As usual, Valentin seemed unaffected by the dread which had begun to churn inside George from the moment he heard Liebl’s voice. In the end, he said coolly, all they could do was to hear what the man had to say. They had decided that George would go alone to the meeting. After all there was no point in letting Liebl know any more than he needed to about them. Valentin would come and find him afterwards.

He looked at his watch. He was now several minutes late, as he had intended, and he walked quickly on to the first flight of stairs off the bridge, which led on to Na Kampé. This was a short street lined with hotels and bars, ending in a postage-stamp park bordering the river. A long black limousine was parked immediately outside the door of the café. It was empty except for the driver, one tattooed arm crooked through the open window, blond hair cut close to his pink scalp. George guessed that this must be Liebl’s vehicle, and he let his gaze rest on the driver’s face, waiting for some sign of interest or recognition, but the man’s only reaction was to give him an impassive glance before turning his head away.

The L-shaped interior of the café was a few steps down from street level, and the lighting gave it the impression of being dappled in shadow. It was too early for a crowd and Liebl was sitting by himself at one of the rectangular tables in the short base of the L. Another shaven-headed blond wearing a T-shirt, and built like a wrestler, was sitting a couple of tables away, between Liebl and the door. Ignoring him, George threaded his way between the tables and sat down on the bench opposite Liebl. The surface in front of the fat man was already covered in food and drink. The menu here contained the staple items to be found all over the country, pork, duck, beef, spinach, beetroot, cabbage, and dumplings made of potatoes or flour, the sort of bland, solid food which could see a farmer through the day. George had been reared on the German equivalent of these dishes and now he found the local cuisine boring and unappetising, but Liebl was chomping his way through the potato dumplings like someone in the middle of a banquet. He lifted his head and grunted an acknowledgement when George sat down, then raised his finger in a signal. The waiter, a skinny boy wearing an apron, arrived almost immediately, but George waved the menu away and told him to bring vodka. Liebl gave a muffled chuckle.

‘To drink without eating is unhealthy,’ he said.

George didn’t bother to reply.

‘What do you want?’ he asked.

Liebl smiled. There was a ring of grease round his mouth and a little trickle of brown sauce on his chin. George looked away, only now remembering what a messy eater he had been. Around his plate there was a scattering of crumbled bread, a little pile of sticky bones was growing on a napkin in front of him, and there were splashes of sauce and beer on the surface of the table.

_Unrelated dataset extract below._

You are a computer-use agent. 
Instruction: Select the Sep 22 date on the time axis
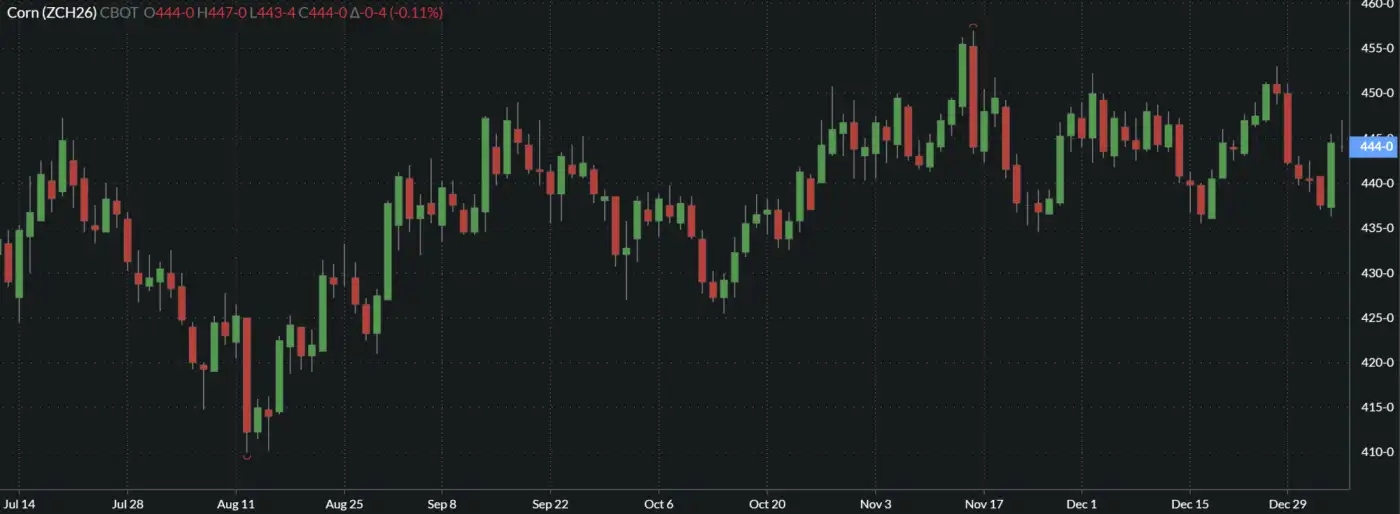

‘I want to save your life,’ Liebl announced. ‘You’re dealing with savages. Don’t be fooled by their suits and ties. These people would enjoy cutting your head off.’

He knew about the killing in Smichov, George thought. This was what he had suspected all along. Liebl turning up out of the blue would have been just too much of a coincidence.

‘I don’t know what you’re talking about,’ George said.

Liebl lifted his glass and sucked down a half-litre of beer in one long fluent swallow. He lowered it, rapped it on the table to call the waiter, and wiped his mouth with the back of his hand. He pointed to the empty glass with his stubby finger, belched delicately, then turned his attention to George.

‘Let me tell you a story,’ he said.

George listened, his face impassive, but with a sinking feeling in his stomach, accompanied by a hot flush of rage at his own stupidity. What a fool he’d been to go to this man. The story Liebl told him sounded credible, but knowing him of old, George was certain that it was a concoction, made up of the truth, mingled with lies which it would be difficult or impossible to detect, and all of it would be intended to move him in one direction or the other.

A short while ago, Liebl said, an old friend had come to see him in Berlin. This was Zviad Abuladze, formerly a KGB officer, who also happened to be a Georgian. He was now a powerful and well connected businessman with interests in the security industry and links to several large corporations.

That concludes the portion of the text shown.